Download and unpack the file ccp4_modelbuilding.tgz (linked to above) in a suitable location. In ccp4i create a new project with the directory ccp4_modelbuilding as the project directory. Give the project a suitable name. Select this project from the "Change Project" menu.
The first step is to refine the positioned model to produce an electron density map that we can examine. This will help us to further confirm the correctness of the solution and give us a starting map for model building.
Now that we are more confident that the MR solution is correct we will try to use Buccaneer to produce a more complete model for the protein part of the target structure.
We are going to run SHELXE to do density modifcation and c-alpha tracing. Before we can proceed we need to determine the solvent content of our unit cell. SHELXE is quite sensitive to this parameter so we need to make an accurate estimate. To do this we will use the program Matthews_coef
We will now run SHELXE twice, firstly assuming a 2 copies in the asymmetric unit and a solvent content of 53.51% and secondly with 1 copy in the asymmetric unit and a solvent content of 76.75%.

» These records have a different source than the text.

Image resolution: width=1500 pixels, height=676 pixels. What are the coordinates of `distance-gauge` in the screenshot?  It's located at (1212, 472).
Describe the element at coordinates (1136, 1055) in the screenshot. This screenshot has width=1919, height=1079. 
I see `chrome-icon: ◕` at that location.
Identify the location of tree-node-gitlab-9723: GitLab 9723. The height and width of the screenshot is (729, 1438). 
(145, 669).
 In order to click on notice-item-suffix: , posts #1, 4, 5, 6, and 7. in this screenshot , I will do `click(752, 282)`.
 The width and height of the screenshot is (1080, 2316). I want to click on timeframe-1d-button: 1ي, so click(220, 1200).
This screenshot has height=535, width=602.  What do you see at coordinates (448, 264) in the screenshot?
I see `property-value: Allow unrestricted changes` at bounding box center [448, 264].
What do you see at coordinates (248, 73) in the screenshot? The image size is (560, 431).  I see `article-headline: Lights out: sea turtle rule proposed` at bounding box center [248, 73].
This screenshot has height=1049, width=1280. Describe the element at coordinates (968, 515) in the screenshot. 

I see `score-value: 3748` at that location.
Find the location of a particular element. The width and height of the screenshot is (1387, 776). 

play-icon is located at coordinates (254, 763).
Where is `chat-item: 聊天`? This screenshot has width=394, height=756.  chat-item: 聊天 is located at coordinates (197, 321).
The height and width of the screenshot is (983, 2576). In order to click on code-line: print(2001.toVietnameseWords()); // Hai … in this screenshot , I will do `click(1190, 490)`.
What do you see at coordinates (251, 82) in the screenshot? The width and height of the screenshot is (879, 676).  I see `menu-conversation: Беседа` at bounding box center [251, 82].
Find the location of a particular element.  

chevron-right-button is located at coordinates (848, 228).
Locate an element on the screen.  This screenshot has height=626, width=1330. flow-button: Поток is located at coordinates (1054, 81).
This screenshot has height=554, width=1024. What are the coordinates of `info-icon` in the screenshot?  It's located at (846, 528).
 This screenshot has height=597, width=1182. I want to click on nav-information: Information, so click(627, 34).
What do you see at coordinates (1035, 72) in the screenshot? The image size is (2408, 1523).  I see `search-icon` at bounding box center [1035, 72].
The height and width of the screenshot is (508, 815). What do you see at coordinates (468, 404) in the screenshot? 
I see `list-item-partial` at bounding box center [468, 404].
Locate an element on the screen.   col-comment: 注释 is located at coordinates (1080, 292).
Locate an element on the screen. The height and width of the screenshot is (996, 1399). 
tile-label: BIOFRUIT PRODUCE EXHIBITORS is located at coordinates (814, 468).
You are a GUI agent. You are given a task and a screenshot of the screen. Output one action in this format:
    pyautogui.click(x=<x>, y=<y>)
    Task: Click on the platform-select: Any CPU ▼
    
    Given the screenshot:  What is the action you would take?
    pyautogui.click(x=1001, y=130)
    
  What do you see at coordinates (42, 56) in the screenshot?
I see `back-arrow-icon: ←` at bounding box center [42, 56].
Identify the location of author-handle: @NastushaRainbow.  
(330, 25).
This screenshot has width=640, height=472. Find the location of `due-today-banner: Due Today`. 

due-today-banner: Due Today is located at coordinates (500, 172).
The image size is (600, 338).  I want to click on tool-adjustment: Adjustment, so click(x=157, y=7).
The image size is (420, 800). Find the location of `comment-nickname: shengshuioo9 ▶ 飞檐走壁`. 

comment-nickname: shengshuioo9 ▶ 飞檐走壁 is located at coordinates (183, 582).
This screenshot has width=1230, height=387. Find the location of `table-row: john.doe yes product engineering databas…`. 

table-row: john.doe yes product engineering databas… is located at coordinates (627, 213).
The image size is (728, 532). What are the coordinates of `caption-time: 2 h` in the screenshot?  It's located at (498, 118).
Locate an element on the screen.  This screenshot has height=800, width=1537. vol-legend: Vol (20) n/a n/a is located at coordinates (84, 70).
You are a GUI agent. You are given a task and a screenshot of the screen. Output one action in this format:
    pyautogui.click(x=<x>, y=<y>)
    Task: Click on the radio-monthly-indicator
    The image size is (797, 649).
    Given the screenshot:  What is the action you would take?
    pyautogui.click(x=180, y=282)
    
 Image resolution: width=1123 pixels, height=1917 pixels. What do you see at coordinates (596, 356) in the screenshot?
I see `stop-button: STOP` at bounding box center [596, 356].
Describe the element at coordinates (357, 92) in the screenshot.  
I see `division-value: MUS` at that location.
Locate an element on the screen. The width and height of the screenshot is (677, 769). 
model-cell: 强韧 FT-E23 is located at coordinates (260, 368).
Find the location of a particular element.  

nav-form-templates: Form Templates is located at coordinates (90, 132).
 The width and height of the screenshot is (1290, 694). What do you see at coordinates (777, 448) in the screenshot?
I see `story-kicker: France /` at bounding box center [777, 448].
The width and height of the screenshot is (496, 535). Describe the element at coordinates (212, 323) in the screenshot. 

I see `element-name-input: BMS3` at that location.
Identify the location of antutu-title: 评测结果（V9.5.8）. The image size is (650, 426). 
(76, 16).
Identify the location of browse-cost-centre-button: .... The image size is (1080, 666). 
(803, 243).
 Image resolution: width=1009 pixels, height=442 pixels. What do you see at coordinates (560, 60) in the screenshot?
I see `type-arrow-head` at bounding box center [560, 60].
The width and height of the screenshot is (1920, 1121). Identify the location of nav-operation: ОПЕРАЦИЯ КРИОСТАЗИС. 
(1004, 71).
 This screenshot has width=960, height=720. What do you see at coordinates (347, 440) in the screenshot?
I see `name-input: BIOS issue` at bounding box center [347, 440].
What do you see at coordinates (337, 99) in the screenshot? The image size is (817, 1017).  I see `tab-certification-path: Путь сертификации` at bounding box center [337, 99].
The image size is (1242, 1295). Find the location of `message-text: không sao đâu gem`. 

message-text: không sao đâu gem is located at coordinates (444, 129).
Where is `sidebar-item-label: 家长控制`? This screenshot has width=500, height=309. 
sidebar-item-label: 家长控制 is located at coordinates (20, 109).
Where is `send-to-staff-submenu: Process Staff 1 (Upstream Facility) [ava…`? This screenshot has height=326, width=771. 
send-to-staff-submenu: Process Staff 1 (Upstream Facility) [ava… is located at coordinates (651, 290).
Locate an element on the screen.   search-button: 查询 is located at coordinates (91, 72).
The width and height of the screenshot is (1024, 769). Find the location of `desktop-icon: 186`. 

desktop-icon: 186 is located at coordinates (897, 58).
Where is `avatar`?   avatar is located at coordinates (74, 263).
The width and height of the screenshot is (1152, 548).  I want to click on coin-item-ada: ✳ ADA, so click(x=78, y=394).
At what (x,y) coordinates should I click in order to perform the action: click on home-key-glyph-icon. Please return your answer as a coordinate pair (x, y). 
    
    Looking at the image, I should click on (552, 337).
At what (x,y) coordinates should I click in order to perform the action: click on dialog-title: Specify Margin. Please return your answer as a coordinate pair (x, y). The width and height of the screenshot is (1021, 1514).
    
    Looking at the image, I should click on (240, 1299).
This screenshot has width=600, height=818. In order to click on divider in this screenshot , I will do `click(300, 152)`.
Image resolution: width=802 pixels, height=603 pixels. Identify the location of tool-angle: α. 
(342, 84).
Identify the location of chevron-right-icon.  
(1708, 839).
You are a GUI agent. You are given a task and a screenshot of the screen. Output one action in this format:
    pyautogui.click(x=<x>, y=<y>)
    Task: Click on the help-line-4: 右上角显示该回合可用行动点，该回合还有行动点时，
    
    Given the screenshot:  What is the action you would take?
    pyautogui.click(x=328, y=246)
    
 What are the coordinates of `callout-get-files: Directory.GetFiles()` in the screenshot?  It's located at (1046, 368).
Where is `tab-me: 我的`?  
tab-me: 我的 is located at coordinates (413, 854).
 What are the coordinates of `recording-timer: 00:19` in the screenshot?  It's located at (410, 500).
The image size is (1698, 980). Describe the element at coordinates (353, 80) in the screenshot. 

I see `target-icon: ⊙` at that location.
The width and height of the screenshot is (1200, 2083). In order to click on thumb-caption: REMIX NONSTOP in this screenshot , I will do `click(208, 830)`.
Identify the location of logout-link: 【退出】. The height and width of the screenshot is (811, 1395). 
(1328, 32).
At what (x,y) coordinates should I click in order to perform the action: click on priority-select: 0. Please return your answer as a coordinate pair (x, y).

The density modification and phase improvement from SHELXE has given us a much better map to attempt model building in. Currently, the DNA and protein need to be built in separate steps. With a good map, the best approach is the build the DNA first and then the protein with the DNA fixed in place. The DNA can be built with Nautilus or with ARP/wARP. We will use ARP/wARP here but you should also try using Nautilus in your own time.
Our final step will be to use Buccaneer again to build the protein structure, but this time fixing the DNA in place. We will also use the SHELXE output map to build into.